» **Exercise instructions**
Nothing but the lines from the one with "Agrobeta Garden Orquídeas (158, 1045)" through the last line of the entries below should appear in the copy, please, and no pictures.

» **Dataset entries**
Content starts

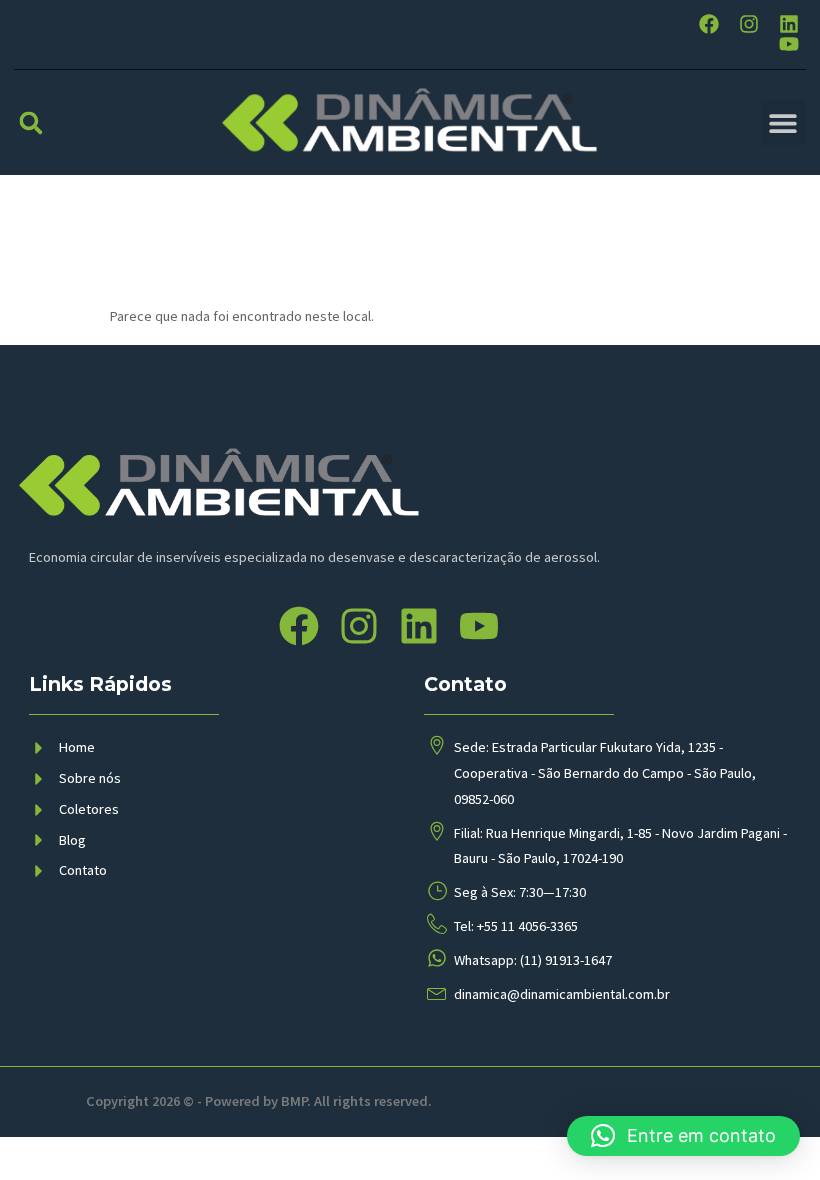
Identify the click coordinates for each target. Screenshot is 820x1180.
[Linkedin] (789, 24)
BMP (294, 1101)
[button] (30, 122)
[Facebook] (709, 24)
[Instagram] (749, 24)
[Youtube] (789, 44)
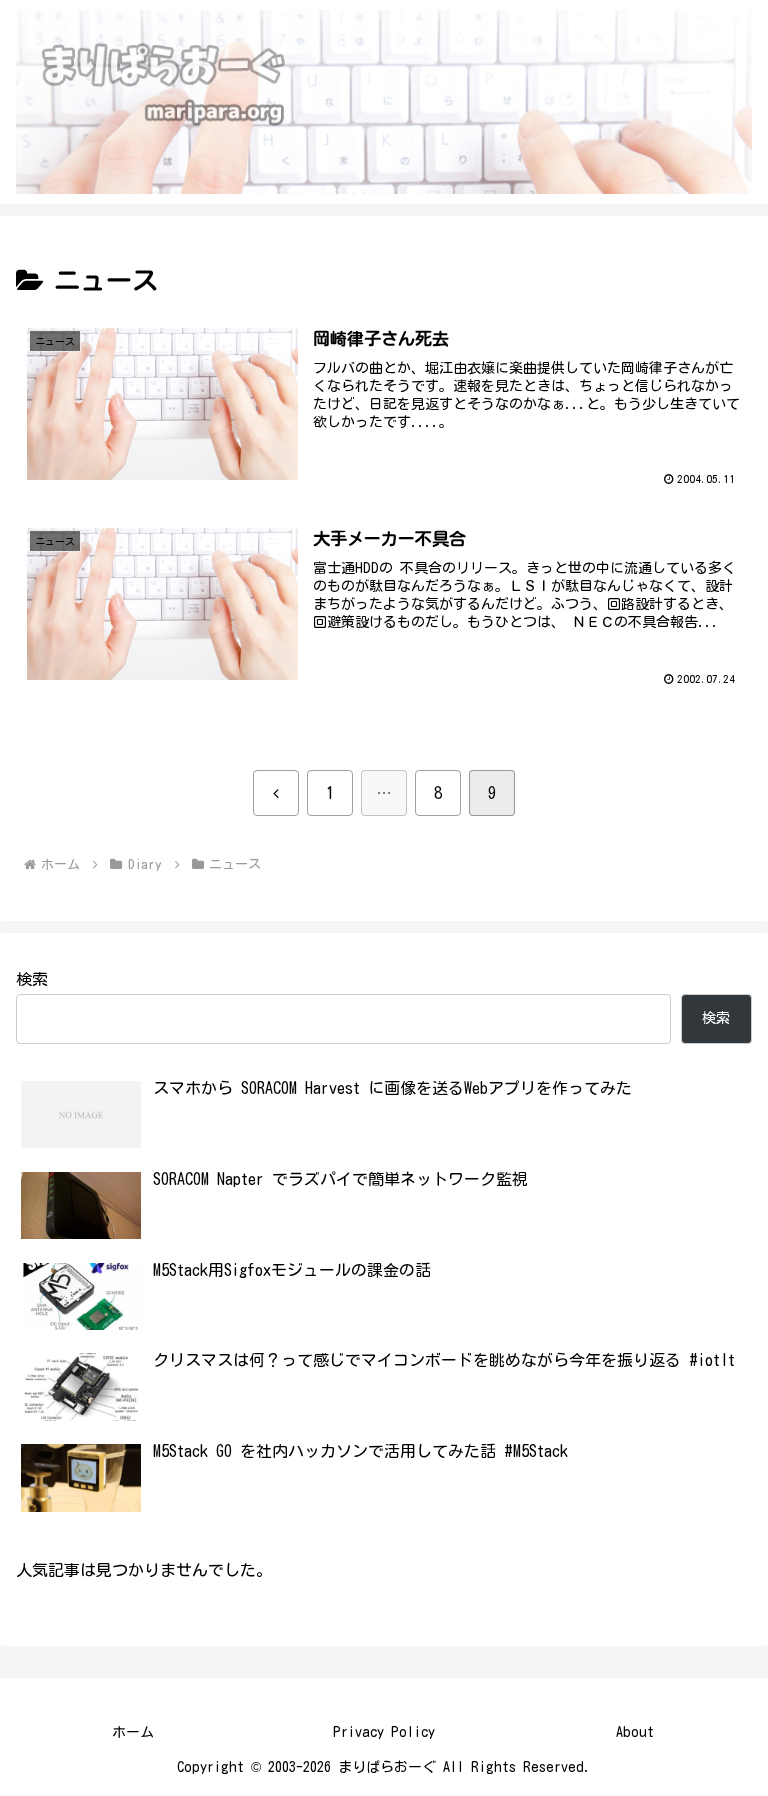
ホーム (133, 1732)
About (635, 1732)
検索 (32, 979)
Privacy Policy (384, 1732)
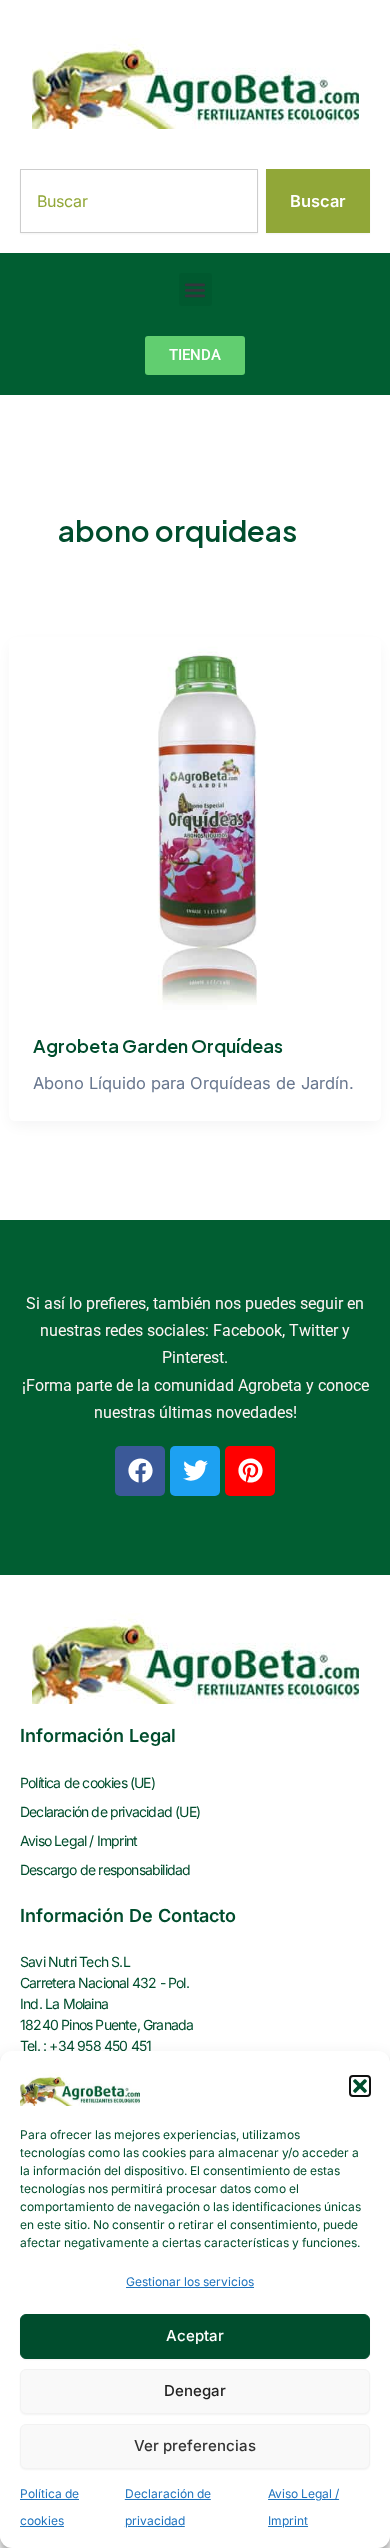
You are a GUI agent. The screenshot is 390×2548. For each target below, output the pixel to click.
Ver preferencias (195, 2445)
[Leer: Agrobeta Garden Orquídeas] (195, 822)
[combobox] (139, 201)
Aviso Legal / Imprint (78, 1840)
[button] (360, 2086)
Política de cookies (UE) (87, 1782)
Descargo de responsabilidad (105, 1869)
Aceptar (195, 2335)
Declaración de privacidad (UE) (110, 1811)
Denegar (195, 2390)
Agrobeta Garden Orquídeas (158, 1045)
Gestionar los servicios (190, 2281)
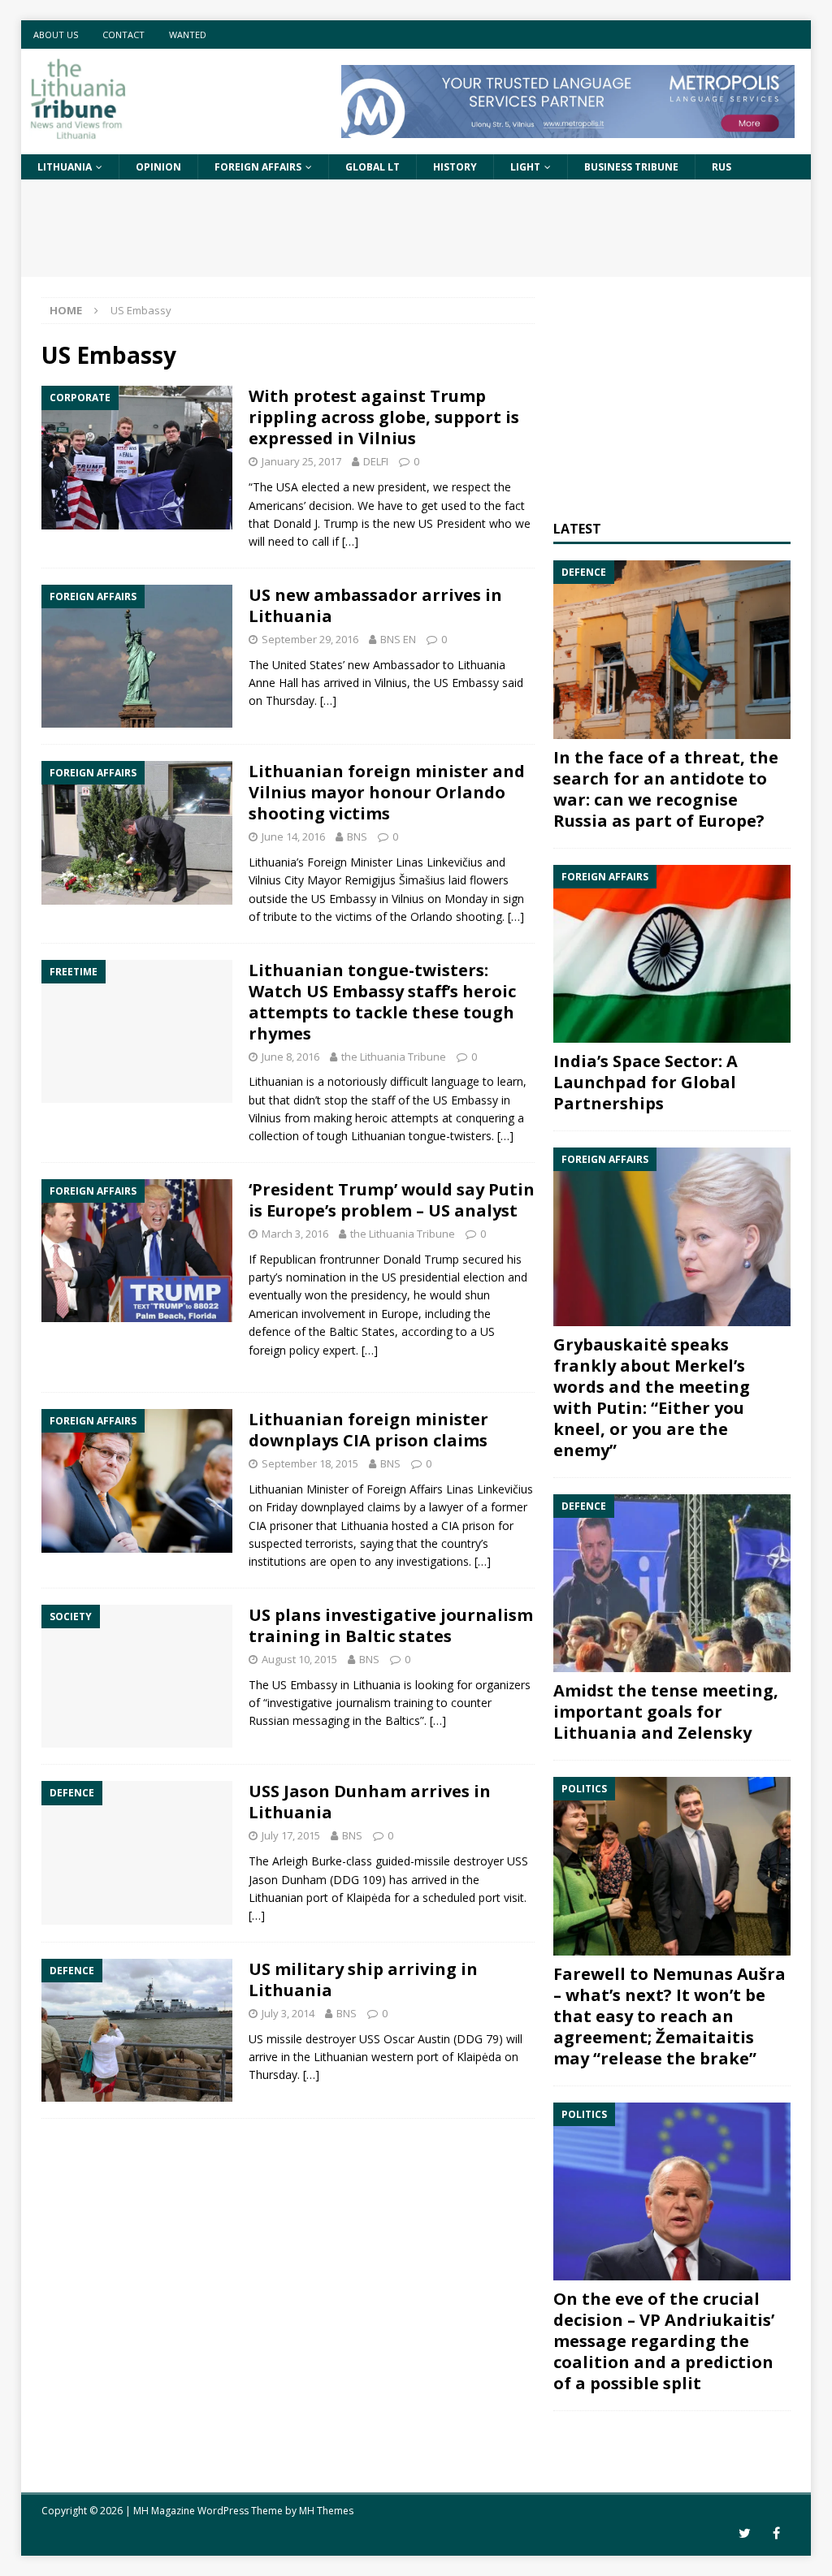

Content ends

» **Answer to the problem**
Agrobeta Garden Orquídeas (158, 1045)
Gestionar los servicios (190, 2281)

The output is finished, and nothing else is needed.